Посуровел Илья, нахмурился — туча тучей. Невольно к мечу потянулся.
— Нешто думаешь все войско ихнее в одиночку одолеть? — улыбнулся Волх. — Такое и старым богатырям не всегда под силу было.
— Сколько смогу, одолею, а с остальными — может, из города на подмогу кто выйдет.
— Не славно, в городе-то. Врасплох их застали. Многих побили.
— Ну, значит сам…
Снова улыбнулся Волх. Хитро так.
— Не затем я здесь, чтоб вот так, за здорово живешь, защитника земли нашей да ворогам на потеху и поругание. Замешкался я на пути, никак раньше не пришлось. На два дня ты степняков под стенами придержал, люди тебе за то в пояс поклонятся. Так что, Илья Иванович, ложись-ка ты спать, ни о чем не печалясь, дальше — моя забота. Верь слову, завтра к полудню не останется здесь ни одного степняка. Только — чур! — уговор: нет меня здесь, и не было.
Илья было рот раскрыл, — спросить хотел, — а Волх шмыгнул мышью под полог, и нет его. Нет, как не было. Или все-таки было?..
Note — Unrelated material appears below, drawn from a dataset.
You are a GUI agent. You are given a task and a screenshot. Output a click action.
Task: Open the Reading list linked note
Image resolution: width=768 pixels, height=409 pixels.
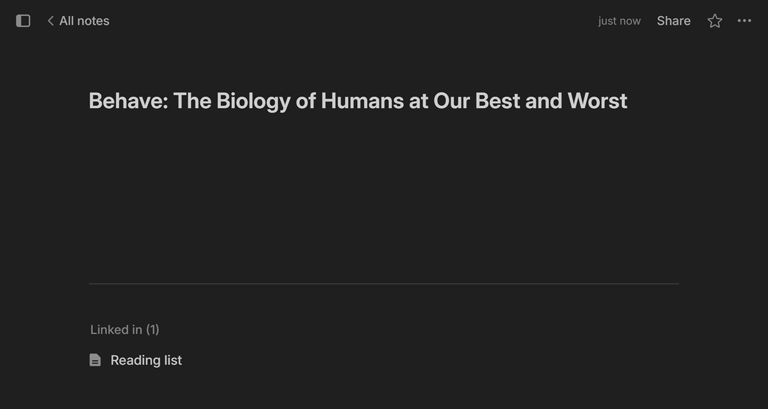point(146,360)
7. ПРЯМОЕЗЖАЯ ДОРОЖКА ЗАКОЛОДИЛА, ЗАКОЛОДИЛА ДОРОЖКА, ЗАМУРАВИЛА…
Легко сказать, спать ложись! Самому-то хорошо, сгинул мышью, и вся недолга. А ну как и впрямь аспида подкинут? Это ж не открытый бой, грудь в грудь, тут коварство людское. Супротив него кто выстоит? Но с другой стороны, коли Волх сказал, сомневаться вроде как смысла нету. И начал Илья припоминать, что ему про богатыря этого рассказывали. Вот только припоминать особо-то и нечего.
Будто мать его от змея зачала, от того-то земля содрогнулась, как на свет народился, от того-то и язык зверей-птиц понимает, и перекидываться может. Умом и хитростью в отца пошел, лицом — в мать. То-то в лице его что-то женское проглядывает, что ни борода, ни усы скрыть не могут. Силушкой не обижен, хотя и не чета Святогору. Рос, говорили, не по дням, а по часам, — это, понятное дело, сказки. Учился, будто бы, у волхвов, по лесам непролазным да горам непроходимым, и всех их мудростью превзошел. Ну, тут, как раз, ничего мудреного нету.